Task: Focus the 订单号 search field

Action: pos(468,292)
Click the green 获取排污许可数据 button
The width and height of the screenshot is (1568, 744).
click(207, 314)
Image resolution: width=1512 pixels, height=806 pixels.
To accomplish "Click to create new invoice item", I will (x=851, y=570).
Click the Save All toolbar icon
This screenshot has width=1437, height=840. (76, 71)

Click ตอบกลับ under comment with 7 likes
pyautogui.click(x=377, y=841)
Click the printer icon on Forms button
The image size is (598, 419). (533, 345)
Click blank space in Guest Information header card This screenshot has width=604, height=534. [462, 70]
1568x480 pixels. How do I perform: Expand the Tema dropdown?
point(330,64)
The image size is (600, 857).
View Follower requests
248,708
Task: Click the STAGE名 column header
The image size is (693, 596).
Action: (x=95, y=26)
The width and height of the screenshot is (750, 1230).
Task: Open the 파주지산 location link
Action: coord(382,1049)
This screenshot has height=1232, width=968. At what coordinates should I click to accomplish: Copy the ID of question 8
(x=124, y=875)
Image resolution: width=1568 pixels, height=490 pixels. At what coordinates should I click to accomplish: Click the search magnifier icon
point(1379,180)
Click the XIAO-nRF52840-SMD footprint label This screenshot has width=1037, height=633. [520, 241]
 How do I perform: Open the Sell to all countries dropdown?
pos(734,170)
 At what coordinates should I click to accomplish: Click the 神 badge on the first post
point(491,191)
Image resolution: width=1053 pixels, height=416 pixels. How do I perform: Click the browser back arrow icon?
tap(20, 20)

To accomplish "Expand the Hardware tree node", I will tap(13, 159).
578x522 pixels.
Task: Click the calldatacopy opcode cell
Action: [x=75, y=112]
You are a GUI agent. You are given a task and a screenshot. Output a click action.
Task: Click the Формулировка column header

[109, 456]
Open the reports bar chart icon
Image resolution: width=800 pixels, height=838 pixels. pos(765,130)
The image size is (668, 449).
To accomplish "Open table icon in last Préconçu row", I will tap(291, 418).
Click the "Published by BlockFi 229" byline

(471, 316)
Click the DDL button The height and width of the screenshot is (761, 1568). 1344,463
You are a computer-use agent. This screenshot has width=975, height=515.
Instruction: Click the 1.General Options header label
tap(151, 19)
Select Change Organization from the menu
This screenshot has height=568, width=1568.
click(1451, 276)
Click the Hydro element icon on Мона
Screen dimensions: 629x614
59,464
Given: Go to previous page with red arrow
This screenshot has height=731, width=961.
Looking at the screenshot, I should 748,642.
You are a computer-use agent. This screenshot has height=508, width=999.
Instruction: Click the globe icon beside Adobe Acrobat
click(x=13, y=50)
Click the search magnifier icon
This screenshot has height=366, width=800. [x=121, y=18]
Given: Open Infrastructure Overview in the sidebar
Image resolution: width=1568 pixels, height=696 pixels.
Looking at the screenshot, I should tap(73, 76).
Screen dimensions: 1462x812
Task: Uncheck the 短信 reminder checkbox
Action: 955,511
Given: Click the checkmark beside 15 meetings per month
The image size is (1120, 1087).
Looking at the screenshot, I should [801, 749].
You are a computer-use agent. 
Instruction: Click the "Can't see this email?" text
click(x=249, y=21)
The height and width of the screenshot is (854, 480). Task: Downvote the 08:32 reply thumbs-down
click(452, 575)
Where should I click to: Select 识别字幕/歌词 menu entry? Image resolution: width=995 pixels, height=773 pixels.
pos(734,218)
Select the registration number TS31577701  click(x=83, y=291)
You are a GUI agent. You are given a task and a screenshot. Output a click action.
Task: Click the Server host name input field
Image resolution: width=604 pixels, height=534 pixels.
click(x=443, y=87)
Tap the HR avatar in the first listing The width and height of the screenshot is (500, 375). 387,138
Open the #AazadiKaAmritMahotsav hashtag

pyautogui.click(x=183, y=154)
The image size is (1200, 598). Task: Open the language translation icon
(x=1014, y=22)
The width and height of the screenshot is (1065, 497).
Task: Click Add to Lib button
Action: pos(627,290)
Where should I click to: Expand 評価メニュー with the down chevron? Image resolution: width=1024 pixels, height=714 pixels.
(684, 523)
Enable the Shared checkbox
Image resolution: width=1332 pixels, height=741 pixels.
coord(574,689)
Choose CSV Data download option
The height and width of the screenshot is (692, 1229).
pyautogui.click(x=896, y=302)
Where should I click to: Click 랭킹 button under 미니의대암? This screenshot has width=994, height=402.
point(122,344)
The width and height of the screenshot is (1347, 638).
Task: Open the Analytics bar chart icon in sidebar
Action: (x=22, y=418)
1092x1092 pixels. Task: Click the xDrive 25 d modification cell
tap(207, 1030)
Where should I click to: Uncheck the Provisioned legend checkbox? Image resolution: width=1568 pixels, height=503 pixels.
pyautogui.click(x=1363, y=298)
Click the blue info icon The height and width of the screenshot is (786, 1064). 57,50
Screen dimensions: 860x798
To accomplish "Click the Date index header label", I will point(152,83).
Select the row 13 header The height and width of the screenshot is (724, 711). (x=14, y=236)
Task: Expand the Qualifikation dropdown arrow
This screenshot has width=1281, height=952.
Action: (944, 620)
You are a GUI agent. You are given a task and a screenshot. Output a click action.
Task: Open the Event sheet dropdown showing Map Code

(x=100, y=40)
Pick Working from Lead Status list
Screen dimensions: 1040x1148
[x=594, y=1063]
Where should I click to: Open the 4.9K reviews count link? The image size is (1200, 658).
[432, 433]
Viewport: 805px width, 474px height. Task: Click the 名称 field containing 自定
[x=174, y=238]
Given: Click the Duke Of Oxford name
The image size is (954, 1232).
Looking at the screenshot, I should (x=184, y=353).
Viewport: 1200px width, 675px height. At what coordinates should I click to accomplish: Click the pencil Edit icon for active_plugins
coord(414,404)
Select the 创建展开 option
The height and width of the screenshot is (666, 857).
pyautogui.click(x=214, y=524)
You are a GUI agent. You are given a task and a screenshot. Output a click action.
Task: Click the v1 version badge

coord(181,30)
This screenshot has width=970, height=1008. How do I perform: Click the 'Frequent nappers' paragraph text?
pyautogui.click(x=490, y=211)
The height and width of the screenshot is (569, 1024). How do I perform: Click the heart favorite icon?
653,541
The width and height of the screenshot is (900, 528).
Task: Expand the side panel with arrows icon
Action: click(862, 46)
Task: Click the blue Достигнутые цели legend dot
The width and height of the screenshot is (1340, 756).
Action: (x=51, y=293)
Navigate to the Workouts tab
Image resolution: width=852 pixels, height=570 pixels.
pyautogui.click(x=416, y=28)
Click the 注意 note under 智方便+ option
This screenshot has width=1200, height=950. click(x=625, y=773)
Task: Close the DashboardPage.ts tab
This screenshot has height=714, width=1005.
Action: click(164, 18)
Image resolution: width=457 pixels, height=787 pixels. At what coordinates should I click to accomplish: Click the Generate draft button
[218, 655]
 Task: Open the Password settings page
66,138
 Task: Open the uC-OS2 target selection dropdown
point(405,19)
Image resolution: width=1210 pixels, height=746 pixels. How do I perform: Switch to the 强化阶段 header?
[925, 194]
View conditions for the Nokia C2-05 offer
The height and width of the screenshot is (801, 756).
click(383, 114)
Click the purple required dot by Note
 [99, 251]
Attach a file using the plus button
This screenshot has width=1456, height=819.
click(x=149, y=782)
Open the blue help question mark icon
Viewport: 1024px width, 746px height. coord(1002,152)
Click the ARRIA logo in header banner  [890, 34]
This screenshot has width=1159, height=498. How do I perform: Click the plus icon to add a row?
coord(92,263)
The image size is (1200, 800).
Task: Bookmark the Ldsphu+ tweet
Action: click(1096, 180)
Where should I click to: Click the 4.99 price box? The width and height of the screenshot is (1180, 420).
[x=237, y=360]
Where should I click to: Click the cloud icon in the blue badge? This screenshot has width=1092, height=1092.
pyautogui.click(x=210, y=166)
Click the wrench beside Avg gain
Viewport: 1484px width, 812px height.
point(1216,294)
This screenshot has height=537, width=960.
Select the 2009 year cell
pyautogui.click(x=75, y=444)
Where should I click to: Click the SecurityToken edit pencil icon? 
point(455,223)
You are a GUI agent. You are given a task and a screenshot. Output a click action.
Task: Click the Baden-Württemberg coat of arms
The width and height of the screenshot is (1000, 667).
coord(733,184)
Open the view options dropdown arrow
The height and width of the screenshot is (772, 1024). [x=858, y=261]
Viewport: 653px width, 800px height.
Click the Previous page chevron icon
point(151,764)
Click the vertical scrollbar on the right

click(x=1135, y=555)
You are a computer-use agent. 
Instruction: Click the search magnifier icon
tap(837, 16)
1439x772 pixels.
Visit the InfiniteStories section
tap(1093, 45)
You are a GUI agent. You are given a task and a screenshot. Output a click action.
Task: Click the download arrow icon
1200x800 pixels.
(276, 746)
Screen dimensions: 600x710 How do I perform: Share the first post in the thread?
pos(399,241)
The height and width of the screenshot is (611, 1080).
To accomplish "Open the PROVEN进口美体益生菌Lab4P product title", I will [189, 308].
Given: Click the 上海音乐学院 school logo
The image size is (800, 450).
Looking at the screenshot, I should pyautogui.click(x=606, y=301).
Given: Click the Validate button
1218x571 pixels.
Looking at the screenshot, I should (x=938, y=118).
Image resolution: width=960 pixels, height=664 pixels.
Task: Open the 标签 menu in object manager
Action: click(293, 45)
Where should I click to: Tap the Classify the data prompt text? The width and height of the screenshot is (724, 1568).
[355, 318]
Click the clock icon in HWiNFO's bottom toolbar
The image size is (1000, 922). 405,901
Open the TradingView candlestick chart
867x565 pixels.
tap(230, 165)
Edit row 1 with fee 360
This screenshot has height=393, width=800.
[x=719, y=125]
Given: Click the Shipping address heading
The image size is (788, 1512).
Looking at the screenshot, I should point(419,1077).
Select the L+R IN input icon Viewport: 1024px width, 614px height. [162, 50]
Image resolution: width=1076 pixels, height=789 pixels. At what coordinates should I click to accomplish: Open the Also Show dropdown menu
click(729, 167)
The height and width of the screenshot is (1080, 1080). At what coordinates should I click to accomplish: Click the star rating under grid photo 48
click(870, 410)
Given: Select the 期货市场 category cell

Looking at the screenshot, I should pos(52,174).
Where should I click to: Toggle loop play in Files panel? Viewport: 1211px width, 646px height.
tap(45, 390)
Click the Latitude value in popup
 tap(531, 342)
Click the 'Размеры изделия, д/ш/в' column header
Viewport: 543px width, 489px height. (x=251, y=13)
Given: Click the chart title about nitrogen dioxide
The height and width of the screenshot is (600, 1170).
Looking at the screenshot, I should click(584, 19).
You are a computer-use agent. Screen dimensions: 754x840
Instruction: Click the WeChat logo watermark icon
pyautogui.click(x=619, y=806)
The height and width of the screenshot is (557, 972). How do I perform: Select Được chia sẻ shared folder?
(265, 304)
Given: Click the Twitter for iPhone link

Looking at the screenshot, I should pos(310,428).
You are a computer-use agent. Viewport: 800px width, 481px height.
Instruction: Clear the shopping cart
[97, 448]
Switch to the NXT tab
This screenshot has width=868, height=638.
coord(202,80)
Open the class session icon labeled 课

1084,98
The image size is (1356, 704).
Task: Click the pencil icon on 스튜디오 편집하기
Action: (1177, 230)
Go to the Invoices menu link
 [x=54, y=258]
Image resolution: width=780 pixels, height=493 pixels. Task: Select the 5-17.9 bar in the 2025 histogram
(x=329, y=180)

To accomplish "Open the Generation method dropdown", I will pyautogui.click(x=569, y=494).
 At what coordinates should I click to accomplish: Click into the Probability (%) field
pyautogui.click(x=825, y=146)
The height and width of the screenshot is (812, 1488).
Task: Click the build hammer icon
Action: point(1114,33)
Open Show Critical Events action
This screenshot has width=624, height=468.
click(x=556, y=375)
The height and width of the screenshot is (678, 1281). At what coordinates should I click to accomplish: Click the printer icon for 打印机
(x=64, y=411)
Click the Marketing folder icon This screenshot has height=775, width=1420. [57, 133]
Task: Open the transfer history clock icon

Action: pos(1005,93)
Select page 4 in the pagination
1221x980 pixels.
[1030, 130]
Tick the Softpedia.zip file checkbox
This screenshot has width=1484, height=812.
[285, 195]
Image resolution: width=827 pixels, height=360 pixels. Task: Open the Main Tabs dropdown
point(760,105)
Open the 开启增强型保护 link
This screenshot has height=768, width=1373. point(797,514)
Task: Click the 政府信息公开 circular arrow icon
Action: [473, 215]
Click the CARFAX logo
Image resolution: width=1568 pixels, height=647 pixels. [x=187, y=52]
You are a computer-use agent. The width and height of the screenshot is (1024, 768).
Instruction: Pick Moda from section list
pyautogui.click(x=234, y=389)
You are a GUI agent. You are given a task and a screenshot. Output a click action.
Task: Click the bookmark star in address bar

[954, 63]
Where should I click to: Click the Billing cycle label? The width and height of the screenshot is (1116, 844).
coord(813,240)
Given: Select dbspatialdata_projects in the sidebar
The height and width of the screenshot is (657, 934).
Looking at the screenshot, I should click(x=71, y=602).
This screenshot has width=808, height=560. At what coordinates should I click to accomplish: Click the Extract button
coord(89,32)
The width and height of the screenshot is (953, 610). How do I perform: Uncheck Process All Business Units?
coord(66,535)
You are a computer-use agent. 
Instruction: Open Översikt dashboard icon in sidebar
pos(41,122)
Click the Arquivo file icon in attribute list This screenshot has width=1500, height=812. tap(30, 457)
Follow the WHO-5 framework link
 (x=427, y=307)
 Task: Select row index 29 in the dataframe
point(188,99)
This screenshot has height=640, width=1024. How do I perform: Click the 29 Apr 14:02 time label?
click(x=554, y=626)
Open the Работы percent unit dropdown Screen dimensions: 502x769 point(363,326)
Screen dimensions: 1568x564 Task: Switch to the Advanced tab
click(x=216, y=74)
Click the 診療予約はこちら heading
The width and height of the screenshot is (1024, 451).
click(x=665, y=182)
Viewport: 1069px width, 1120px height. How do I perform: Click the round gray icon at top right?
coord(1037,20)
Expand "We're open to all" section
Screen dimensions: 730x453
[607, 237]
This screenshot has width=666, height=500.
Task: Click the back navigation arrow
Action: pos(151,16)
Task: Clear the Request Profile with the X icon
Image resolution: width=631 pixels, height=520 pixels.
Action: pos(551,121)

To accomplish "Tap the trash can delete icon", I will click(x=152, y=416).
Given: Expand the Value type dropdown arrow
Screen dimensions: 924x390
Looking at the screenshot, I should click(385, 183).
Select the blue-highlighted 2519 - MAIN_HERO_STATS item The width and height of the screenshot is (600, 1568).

------------------------------------

Copy every line from the entries that contains the word "input".

Task: Click the Server host name input field
Select the L+R IN input icon Viewport: 1024px width, 614px height. [162, 50]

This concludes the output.